▸ **Work request**: Write each line word for word, from the line that contains "The image size is (800, 424)." through the last line of the material below.
________________________
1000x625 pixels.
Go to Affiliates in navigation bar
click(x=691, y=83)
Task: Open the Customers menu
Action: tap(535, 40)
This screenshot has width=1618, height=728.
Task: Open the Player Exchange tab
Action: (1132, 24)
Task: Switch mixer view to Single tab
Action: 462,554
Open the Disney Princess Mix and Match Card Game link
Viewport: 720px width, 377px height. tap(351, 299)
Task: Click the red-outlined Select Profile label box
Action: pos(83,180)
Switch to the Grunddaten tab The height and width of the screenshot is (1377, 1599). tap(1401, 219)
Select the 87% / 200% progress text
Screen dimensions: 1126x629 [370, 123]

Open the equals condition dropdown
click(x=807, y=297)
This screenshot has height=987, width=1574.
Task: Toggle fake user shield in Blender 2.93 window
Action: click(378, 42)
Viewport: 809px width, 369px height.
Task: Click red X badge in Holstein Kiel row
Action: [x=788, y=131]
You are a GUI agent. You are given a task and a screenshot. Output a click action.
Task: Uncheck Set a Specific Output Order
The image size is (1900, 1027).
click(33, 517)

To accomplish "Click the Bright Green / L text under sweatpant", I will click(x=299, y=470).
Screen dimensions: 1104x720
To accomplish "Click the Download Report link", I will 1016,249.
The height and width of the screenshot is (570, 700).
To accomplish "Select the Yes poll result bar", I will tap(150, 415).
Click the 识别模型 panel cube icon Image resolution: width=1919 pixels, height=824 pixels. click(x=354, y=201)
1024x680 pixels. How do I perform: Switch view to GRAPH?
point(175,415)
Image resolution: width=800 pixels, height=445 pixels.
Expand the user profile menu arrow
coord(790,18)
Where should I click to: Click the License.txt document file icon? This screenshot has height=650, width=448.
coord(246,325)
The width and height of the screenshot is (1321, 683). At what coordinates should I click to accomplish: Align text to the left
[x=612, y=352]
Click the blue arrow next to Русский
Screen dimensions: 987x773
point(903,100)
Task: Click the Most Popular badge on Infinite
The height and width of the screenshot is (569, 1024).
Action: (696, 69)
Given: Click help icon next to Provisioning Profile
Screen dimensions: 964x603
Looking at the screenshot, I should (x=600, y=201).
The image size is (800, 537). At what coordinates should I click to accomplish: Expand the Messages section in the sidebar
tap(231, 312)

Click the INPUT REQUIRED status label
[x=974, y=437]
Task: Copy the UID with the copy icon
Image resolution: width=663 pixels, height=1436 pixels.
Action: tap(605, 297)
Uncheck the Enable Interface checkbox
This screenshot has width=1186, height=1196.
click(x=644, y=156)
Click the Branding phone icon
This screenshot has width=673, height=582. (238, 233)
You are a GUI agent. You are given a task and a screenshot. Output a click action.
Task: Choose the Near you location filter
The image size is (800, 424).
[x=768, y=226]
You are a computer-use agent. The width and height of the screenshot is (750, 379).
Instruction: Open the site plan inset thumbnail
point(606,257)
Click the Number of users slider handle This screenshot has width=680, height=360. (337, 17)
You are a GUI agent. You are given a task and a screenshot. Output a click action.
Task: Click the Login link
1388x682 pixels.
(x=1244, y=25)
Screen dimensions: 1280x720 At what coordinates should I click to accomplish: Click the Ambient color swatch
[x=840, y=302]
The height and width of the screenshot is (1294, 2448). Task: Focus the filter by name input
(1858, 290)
________________________
▸ **Answer below**:
The image size is (800, 424).
[x=768, y=226]
You are a computer-use agent. The width and height of the screenshot is (750, 379).
Instruction: Open the site plan inset thumbnail
point(606,257)
Click the Number of users slider handle This screenshot has width=680, height=360. (337, 17)
You are a GUI agent. You are given a task and a screenshot. Output a click action.
Task: Click the Login link
1388x682 pixels.
(x=1244, y=25)
Screen dimensions: 1280x720 At what coordinates should I click to accomplish: Click the Ambient color swatch
[x=840, y=302]
The height and width of the screenshot is (1294, 2448). Task: Focus the filter by name input
(1858, 290)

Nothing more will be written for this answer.